Russia puts anti-corruption crusader Navalny under house arrest


A Moscow court on Friday ordered Russian protest leader Alexei Navalny to be placed under house arrest and banned from using the Internet, a move he said was aimed at thwarting his fight against top-level corruption.

The order came after a request from investigators probing an alleged embezzlement case, which Navalny’s supporters say is yet another attempt to remove one of the most dangerous foes of President Vladimir Putin from the political scene.

Navalny — who was last year given a suspended five-year sentence in a separate timber embezzlement case — faces charges in this case along with his brother Oleg of stealing and laundering a total of 51 million rubles ($1.4 million) from cosmetics company Yves Rocher and a Russian firm.

Investigators had already made Navalny sign a pledge not to leave Moscow but asked for his restrictions to be stepped up to house arrest, arguing he had repeatedly violated the restrictions imposed on him.

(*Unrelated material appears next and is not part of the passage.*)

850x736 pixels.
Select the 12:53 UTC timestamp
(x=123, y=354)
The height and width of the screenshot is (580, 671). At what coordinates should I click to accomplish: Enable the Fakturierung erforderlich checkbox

As well as being unable to leave his home in the Moscow region, the tough new restrictions imposed by a district court mean that Navalny will only be able to talk to relatives, investigators and his defense.

“He will only be allowed to leave his home with the permission of investigators,” his spokeswoman, Anna Veduta, wrote on Twitter.

Crucially for a figure who has emerged as one of the main challengers Putin through a widely-followed blog and acerbic comments on Twitter, he will not be able to use the Internet.

Navalny will also not be able to send or receive letters or talk to the press. The term of the house arrest is until April 28 but it can then be extended.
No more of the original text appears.